## BEGIN Text segment
# Question around the high end eBike market - where can they be used?



## SteveLCOS (Sep 2, 2020)

First post here. I went thru a pretty good mountain biking phase around 20 years ago when I lived in San Diego, there were lots of great places to ride not far from my home. I am 53 now, and live at 8600 feet in the front range of the Rockies to the west of Colorado Springs and don't ride much anymore - it was too hard (steep!) and other life things meant the bike stayed in the shed. 

After having some fun with some rental ebikes in town (flat, urban riding), I pulled out my old Trek 4500 a few weeks ago and upgraded it with the Bafang mid-drive unit. I have been riding it for a few days now around Colorado Springs, and wow - what a kick in the pants it is! I figured some bike exercise was better than none, and if I can get myself back into better shape, I could see buying a new mtb (non-e) to go hit the single track again. 

I have learned that E-bikes are pretty much excluded from using single track trails from what I understand here in Colorado and elsewhere. They are restricted to paved trails, or dirt roads approved for off road vehicles. I am looking to swap out my tires for more road/urban friendly tires because I can't use it anywhere else.
## END Text segment
**Your instructions:** Rewrite the stretch of the eBike forum thread from "After having some" through "single track again.", replacing "mid-drive" with "hub-drive".
## BEGIN Supplied data
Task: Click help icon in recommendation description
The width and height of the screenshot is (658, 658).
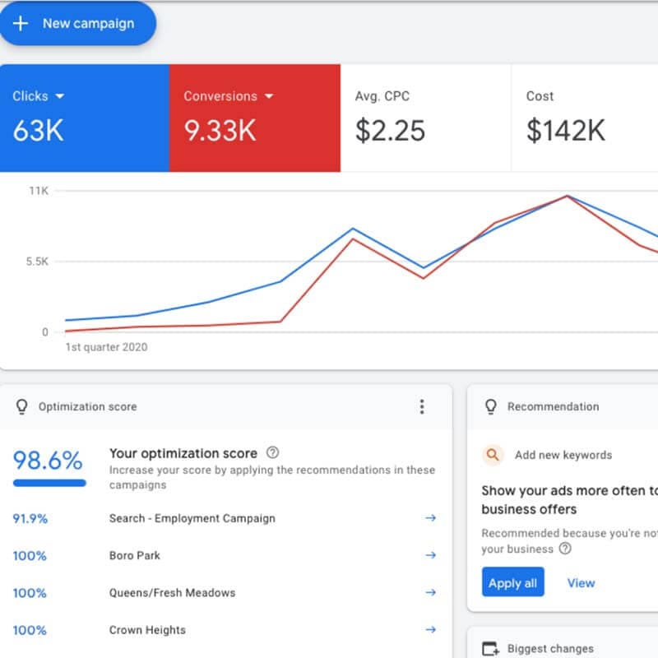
## END Supplied data
**Response to the exercise:**
After having some fun with some rental ebikes in town (flat, urban riding), I pulled out my old Trek 4500 a few weeks ago and upgraded it with the Bafang hub-drive unit. I have been riding it for a few days now around Colorado Springs, and wow - what a kick in the pants it is! I figured some bike exercise was better than none, and if I can get myself back into better shape, I could see buying a new mtb (non-e) to go hit the single track again.